Hâlbuki nasıl da insan nasıl da hassastı onlar değil mi? Berkin kafasına isabet eden gaz kapsülü sebebiyle ölmüştü. Bizim çocukların Sırrı Ağabey'ini hatırlıyorum, Fatih Altaylı'nın programında ne döktürüyordu;  “Seçim programı dediniz, ben hayâ ederim belediye konuşmaktan böyle bir günde. İki gün partimiz yas ilan etti ve seçime dönük bütün çalışmalarımızı askıya aldık. Siyaset konuşalım. Bu gaddarlığı bu vandallığı hâlâ olan bitenden hiçbir şey anlamamış olma hâlini ve bunun hesabının nasıl sorulacağını... Bütün belediyeler onların ya da bizim olsa ne fayda...”  

Yoksullara et dağıtan Yasin ve diğer 51 masum sokaklarda parçalandığında, balkonlardan atılıp üstlerinden arabalarla geçildiğinde, naaşları molotof kokteylleriyle yakıldığında vahşetin faili olan içinde bulundukları sırtlan klanlarına yöneltecekleri hiç bir soruları yoktu. Bu arada Berkin'in katili bir tek kapsülü atan polis olamazdı, tüm sıralı amirler olmalıydı. Ve sonra konuşmaktan hayâ edecekleri bir gün daha olmadı…
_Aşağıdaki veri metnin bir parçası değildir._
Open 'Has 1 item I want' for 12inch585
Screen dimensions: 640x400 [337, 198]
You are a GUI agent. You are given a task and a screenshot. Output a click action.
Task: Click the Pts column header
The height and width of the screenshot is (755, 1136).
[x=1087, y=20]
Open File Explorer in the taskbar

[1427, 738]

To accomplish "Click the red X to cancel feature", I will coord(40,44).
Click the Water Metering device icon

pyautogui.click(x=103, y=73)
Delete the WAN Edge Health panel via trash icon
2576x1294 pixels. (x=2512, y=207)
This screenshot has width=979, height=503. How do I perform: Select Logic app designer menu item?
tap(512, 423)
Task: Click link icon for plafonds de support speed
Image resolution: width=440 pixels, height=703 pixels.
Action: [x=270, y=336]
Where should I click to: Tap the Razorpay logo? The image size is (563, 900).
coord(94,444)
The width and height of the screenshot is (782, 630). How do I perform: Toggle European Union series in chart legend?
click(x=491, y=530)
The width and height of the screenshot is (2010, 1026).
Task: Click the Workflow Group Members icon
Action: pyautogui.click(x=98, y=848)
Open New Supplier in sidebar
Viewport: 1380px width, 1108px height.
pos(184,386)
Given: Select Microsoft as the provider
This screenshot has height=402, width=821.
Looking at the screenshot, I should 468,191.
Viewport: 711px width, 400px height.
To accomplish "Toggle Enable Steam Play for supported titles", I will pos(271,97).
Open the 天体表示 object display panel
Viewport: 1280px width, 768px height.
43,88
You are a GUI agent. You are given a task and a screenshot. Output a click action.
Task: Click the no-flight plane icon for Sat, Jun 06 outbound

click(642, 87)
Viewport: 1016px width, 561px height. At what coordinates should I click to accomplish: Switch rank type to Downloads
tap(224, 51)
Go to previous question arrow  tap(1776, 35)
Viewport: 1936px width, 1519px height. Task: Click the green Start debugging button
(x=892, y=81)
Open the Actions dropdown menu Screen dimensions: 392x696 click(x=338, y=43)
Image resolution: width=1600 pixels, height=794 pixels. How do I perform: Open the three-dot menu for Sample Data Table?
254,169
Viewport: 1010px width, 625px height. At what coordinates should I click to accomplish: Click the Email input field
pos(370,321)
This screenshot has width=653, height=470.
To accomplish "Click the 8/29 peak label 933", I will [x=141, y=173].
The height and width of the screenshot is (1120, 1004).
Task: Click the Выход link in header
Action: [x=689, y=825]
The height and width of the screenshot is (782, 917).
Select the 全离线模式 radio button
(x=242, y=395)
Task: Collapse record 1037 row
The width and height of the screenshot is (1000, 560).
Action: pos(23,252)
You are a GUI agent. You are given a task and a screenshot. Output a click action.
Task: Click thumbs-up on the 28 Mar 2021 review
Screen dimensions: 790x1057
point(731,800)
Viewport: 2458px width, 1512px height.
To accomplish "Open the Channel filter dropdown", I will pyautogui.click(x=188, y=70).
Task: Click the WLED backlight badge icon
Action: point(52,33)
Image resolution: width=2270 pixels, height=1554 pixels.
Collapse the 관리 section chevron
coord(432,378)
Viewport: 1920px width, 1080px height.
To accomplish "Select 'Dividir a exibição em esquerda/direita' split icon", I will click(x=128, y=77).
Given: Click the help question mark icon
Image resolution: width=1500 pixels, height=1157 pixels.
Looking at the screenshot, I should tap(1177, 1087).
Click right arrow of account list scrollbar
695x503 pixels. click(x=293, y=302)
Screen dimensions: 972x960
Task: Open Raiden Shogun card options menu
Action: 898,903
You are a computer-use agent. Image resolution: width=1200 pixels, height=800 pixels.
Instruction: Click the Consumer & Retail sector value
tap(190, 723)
 Şimdi kandilli, himmetli, altı oklu, üstü frengi, içi desti desti çıfıt, mesihiyanik devrimci ve pek saadetli hayır ittifakınızın tadını çıkarın.

 Önemli bir ihtar;

6-7 Ekim hadiselerinde cani güruhları ilk olarak PKK sokaklarda alan tutmaya ve “IŞİD'ci unsurları” cezalandırmaya çağırmıştı. Selahattin Demirtaş'ın yaptığı bir emir tekrarıydı.